A Ordem dos Médicos demorou 12 anos a condenar um médico que esteve envolvido na morte de Maria da Assunção, uma criança que nasceu com graves lesões cerebrais que acabaram por lhe custar a vida aos seis anos de idade.

O médico recebeu uma pena de 10 dias de suspensão por má prática médica. Contudo, recorreu e ainda não cumpriu a qualquer dia de suspensão.

Francisco O’neill da Silva Marques, pai de Maria de Assunção, explica que apesar da dor de ter esperado 12 anos por uma pena de 10 dias de suspensão para o médico envolvido, que ainda não foi cumprida, o pior é mesmo nunca mais voltar a ver a filha. O pai da menor acusa o sistema e os tribunais de não funcionarem e explica que viu no jornalismo de investigação a última esperança.

O pior é nunca mais ver a minha filha”, desabafa Francisco O’neill da Silva Marques.

 

José Manuel Silva, era bastonário da Ordem dos Médicos aquando da morte de Maria da Assunção, explica que existiam atrasos relativamente às queixas que surgiam por falta de recursos humanos.
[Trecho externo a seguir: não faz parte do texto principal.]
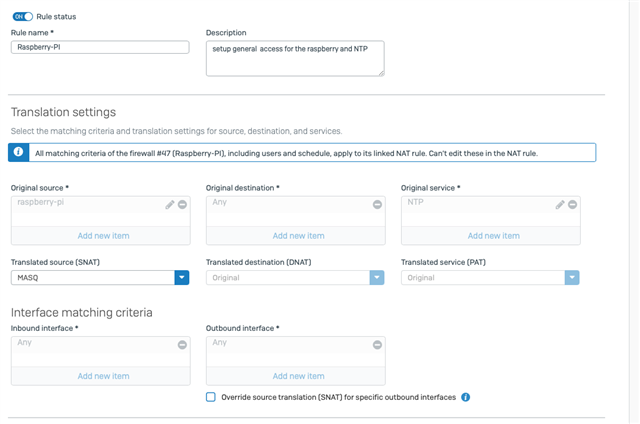Edit the NTP service with pencil icon
Image resolution: width=640 pixels, height=424 pixels.
560,204
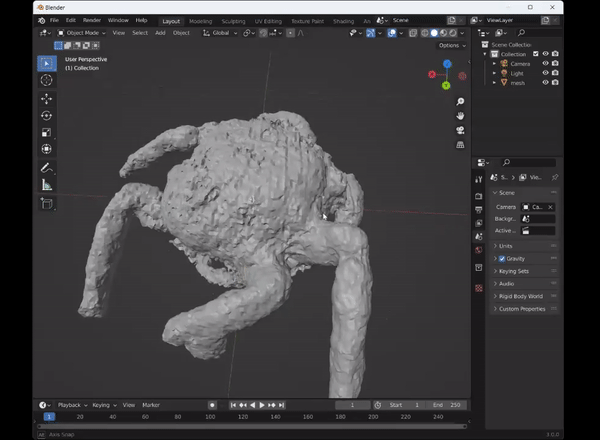Open the Object Mode dropdown
600x440 pixels.
coord(84,33)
O especialista explica que ainda existe um atraso, de centenas de processos, o que continua a gerar morosidade no tratamento das queixas.

Não havia capacidade humana para responder às queixas na Ordem dos Médicos”, diz o ex-bastonário da Ordem dos Médicos.
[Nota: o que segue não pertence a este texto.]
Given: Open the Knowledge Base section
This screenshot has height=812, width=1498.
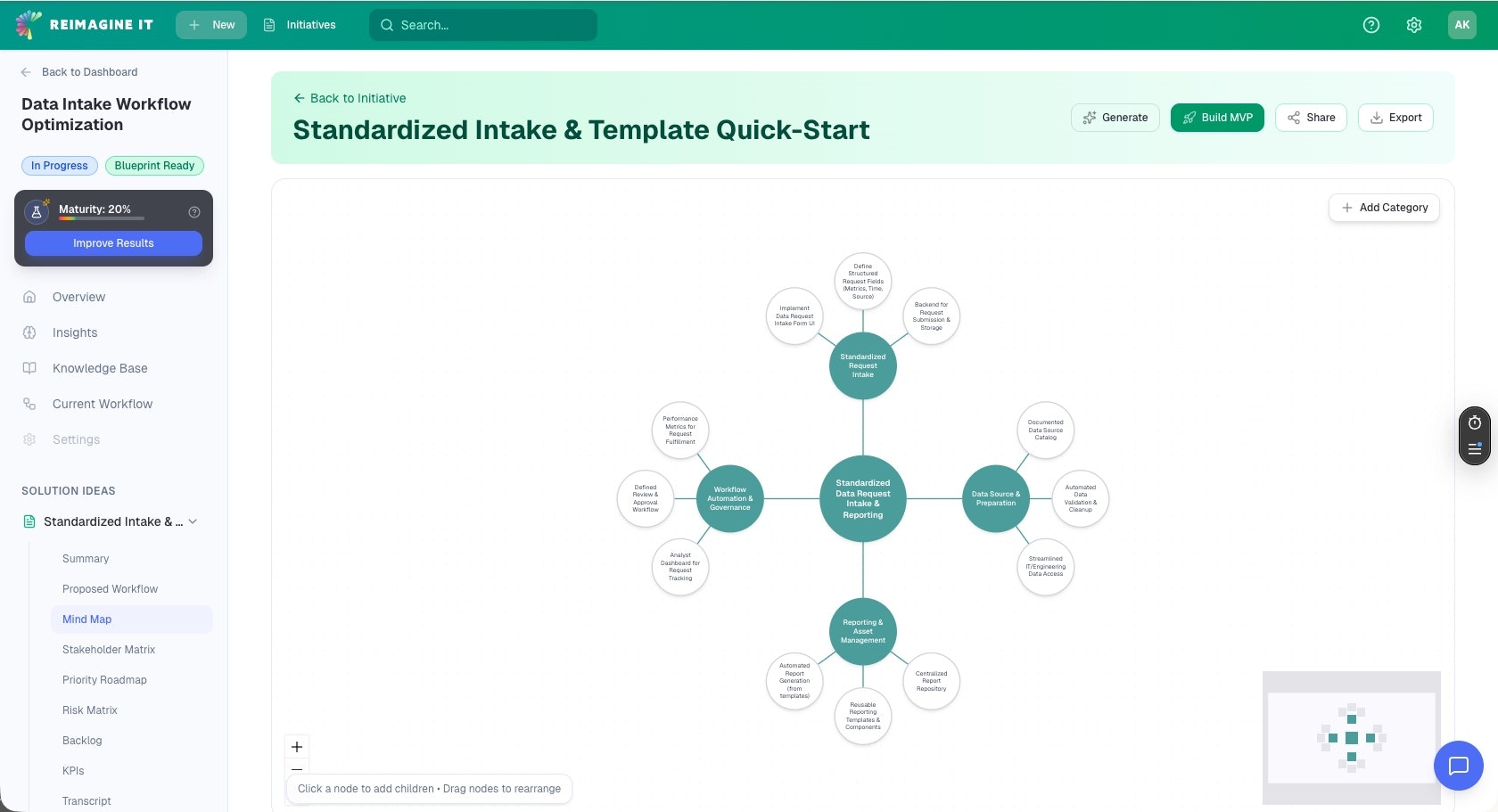Looking at the screenshot, I should (x=99, y=368).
José Manuel Silva avança que já foram suspensos 16 médicos em Portugal e houve ainda uma expulsão na Ordem dos Médicos.

Foram condenados a penas de suspensão 16 médicos e houve uma expulsão”, lembra José Manuel Silva.

 

Ana Rita Câmara, advogada dos pais de Maria da Assunção, deixa duras críticas ao procurador do Ministério Público que ficou encarregado pelo processo. A advogada acusa o procurador de fazer uma investigação muito ligeira e de não ter tido a diligência que se impunha neste processo.

O procurador não teve a diligência que se impunha no processo", acusa a advogada da família da vítima.

 

Francisco O’neill da Silva Marques enumerou alguns dos erros cabais no processo do Ministério Público aberto para investigar a morte da filha, Maria da Assunção. O pai da vítima explica que no processo a mãe da criança teria sido ouvida pelo procurador, algo que nunca aconteceu e diz ainda que a data da morte de Maria da Assunção estava errada.

Até a data de falecimento da minha filha estava errada [no processo]”, refere Francisco O’neill da Silva Marques.

 

O pai de Maria da Assunção revelou que o juiz Eurico Reis esteve no funeral da menor e como tal “logicamente conhece o caso”. Eurico Reis nega essa memória e garante que este é um dos casos que revela algumas lacunas no “sistema judiciário”.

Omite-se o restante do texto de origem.